Recently we increased our fruit bushes and trees, in the hope of offsetting the expense of buying fruit at the super-market. Last year we had a marvellous year with the soft fruits, and they do freeze well, and we ate fresh tayberries, raspberries, mulberries, blueberries, grapes, and alpine strawberries from July to October, and then stewed fruit from October to April this year. When we pick them fresh we just add yoghurt and that makes a delightful dessert - when they are frozen we stew them with cooking apples and serve them with fresh yoghurt and enjoyed them throughout the winter.
We love trees and shrubs and have to be careful that we don't plant too many, in some ways the garden is like a mini park with all the trees. But three years past we decided to put in a wood burner stove in the sitting room, again to offset the rising fuel expense and also to become more environmentally friendly.
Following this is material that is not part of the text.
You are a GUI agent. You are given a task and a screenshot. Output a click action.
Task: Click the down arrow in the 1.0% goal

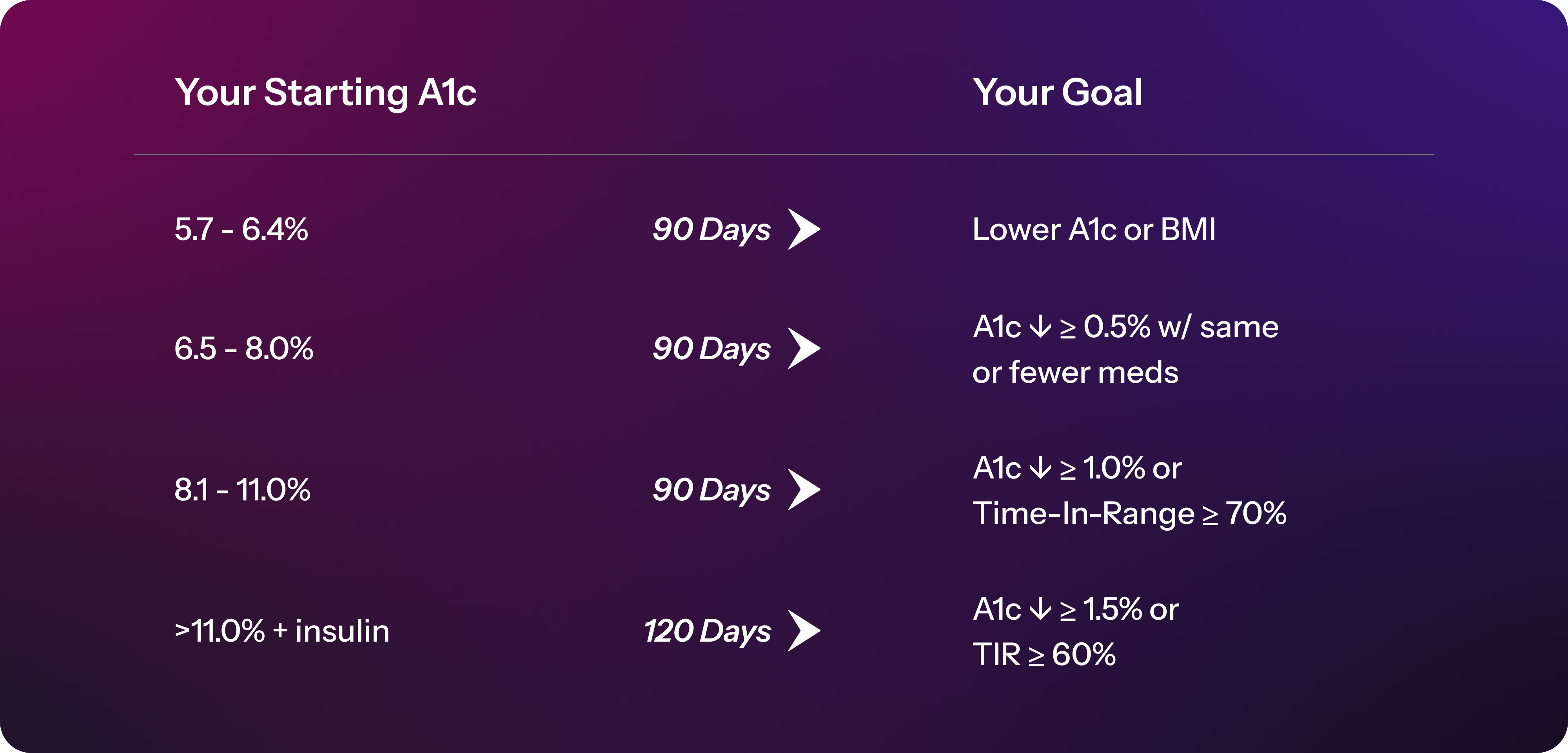(1040, 467)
So far we haven't bought any wood for the wood burner but used our own from the garden, but my husband is finding it increasingly hard to chop down trees and saw up logs for the winter and also do the garden. The garden so far has been very productive, the trees taken down were diseased and needed to come down and now we are allowing ash trees to grow wherever they pop up as they grow very quickly and can become a good supply of fuel for the wood burner stove.
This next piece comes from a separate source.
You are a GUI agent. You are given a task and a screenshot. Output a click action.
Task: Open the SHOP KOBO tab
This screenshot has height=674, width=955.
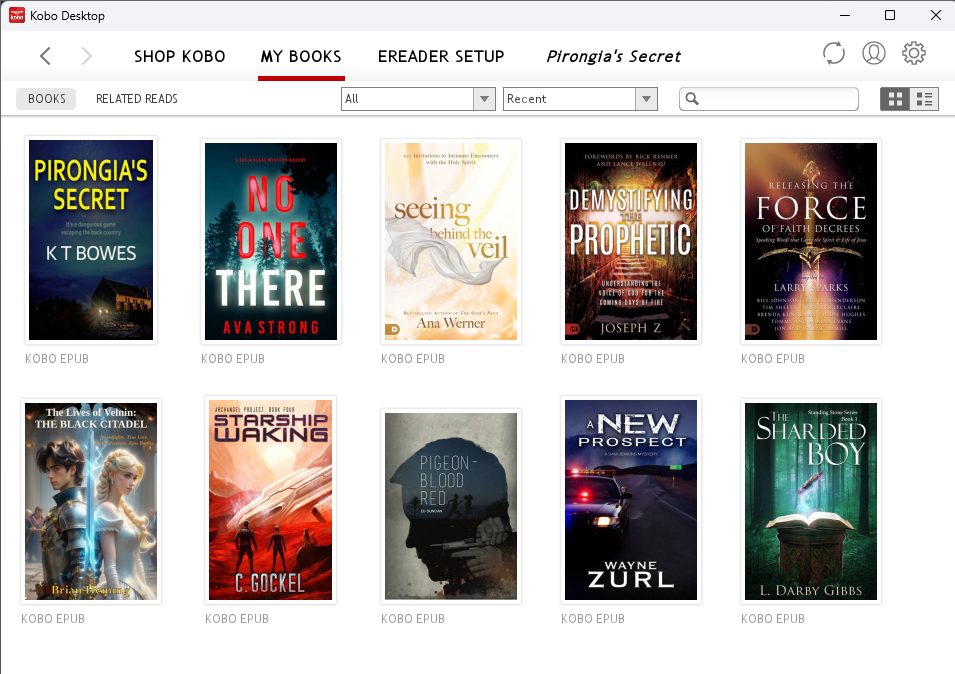pos(179,57)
I have recently read a review about Food4Wealth, because I have been researching how to make life a little easier for my husband and myself and still enjoy and continue to enjoy the garden as long as we are able.
The review stated that Food$Wealth is a very practical guide which teaches you all you need to know on how to grow vegetables and organic food with the minimum of fuss and effort. He gives a fully illustrated step-by-step manual and over 60 minutes of video, as well.
We haven't found growing vegetables easy, but my husband has been following the tried and traditional methods. This man claims that if you grow vegetables ecologically, you will be able to grow them more efficiently, without the problems that traditional methods bring. Why not take this experts years of experience and advice and implement it exactly the way he shows you in the instruction. My understanding is that you don't even need a large garden to do this, he will show you how to make the best use of the space you have.